Please reproduce the records below word for word, starting with the line that contains "You are a computer-use agent. Screen" and going on through the end of the records.

## start Records for this exercise

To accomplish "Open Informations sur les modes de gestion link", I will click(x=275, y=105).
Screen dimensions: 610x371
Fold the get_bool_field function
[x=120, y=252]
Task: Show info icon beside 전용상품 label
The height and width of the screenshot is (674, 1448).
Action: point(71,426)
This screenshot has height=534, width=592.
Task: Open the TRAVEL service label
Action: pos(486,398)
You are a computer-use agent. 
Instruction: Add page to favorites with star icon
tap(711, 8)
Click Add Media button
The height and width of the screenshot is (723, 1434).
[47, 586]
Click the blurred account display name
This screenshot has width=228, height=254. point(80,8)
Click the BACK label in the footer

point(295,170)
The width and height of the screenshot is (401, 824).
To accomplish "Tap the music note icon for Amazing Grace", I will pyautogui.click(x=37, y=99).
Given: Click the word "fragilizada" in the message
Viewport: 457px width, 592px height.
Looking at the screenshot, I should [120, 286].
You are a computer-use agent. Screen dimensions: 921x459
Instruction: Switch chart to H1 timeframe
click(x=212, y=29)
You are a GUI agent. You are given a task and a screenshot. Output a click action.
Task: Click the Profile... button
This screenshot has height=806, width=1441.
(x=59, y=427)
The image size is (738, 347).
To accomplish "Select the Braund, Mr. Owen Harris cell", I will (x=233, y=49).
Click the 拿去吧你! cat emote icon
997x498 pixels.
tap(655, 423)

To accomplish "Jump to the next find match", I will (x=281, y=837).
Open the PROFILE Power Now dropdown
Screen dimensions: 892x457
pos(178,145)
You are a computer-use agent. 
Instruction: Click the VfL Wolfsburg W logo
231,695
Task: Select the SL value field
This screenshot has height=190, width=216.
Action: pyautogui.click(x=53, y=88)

## end Records for this exercise

#### The output
You are a computer-use agent. Screen dimensions: 921x459
Instruction: Switch chart to H1 timeframe
click(x=212, y=29)
You are a GUI agent. You are given a task and a screenshot. Output a click action.
Task: Click the Profile... button
This screenshot has height=806, width=1441.
(x=59, y=427)
The image size is (738, 347).
To accomplish "Select the Braund, Mr. Owen Harris cell", I will (x=233, y=49).
Click the 拿去吧你! cat emote icon
997x498 pixels.
tap(655, 423)

To accomplish "Jump to the next find match", I will (x=281, y=837).
Open the PROFILE Power Now dropdown
Screen dimensions: 892x457
pos(178,145)
You are a computer-use agent. 
Instruction: Click the VfL Wolfsburg W logo
231,695
Task: Select the SL value field
This screenshot has height=190, width=216.
Action: pyautogui.click(x=53, y=88)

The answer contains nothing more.